Bei einem isotropen Ätzprozess geschieht die Ätzung in alle Richtungen. So werden Schichten nicht nur in ihrer Dicke abgetragen, sondern auch in ihrer lateralen Ausdehnung. Bei anisotropen Ätzungen wird die Schicht nur in einer Richtung abgetragen. Je nach Prozess kann ein isotroper oder ein anisotroper Ätzvorgang erwünscht sein.
Ein wichtiger Parameter der Ätzprozesse ist die Selektivität. Diese gibt das Abtragsverhältnis zweier Schichten an. Ist die Selektivität 2:1, so wird die eine Schicht doppelt so schnell durch den Ätzprozess entfernt wie die andere.

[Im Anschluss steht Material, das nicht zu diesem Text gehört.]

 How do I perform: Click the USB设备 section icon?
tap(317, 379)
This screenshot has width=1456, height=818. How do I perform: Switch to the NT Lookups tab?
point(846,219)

Die im Folgenden beschriebene Nasschemie wird jedoch nicht allein zum Ätzen von Schichten verwendet, sondern kommt auch bei anderen Prozessen zum Einsatz:
- Nassätzen: zum ganzflächigen Entfernen von dotierten und undotierten Oxidschichten
- Scheibenreinigung
- Lackentfernen
- Rückseitenbehandlung: Entfernen von Schichten die bei Ofenprozessen auf den Scheibenrückseiten entstanden sind
- Polymerentfernung: Entfernung von Nebenprodukten die beim Plasmaätzen entstehen und sich auf den Scheiben festsetzen
- Kantenentschichtung: gezieltes Entfernen von Schichten am äußersten Rand der Scheibe, wo sie später abplatzen und Partikel erzeugen würden
Auf Grund des meist isotropen Ätzprofils wird das Nassätzen kaum zur Strukturierung verwendet. Eine Ausnahme ist hier die Mikromechanik. Auf Grund der Gitterstruktur von Siliciumeinkristallen können mit nasschemischen Ätzlösungen definierte Strukturen erzeugt werden, welche bspw. Flankenwinkel von 90° oder 54,74° besitzen.
Aus dem Verlust der Strukturierungsaufgabe folgt allerdings nicht, dass die Nasschemie an Bedeutung verloren hätte – im Gegenteil. Je kleiner die Strukturen wurden, desto mehr Prozessschritte kamen hinzu und desto empfindlicher reagiert das Bauelement auf Verunreinigungen. Ein moderner Fertigungsablauf enthält mehr nasschemische Schritte als je zuvor, nur sind es überwiegend Reinigungs-, Abtrags- und Vorbehandlungsschritte statt Strukturierungen. Gleichzeitig hat sich die Anlagentechnik von der Charge zur Einzelscheibenbearbeitung verschoben.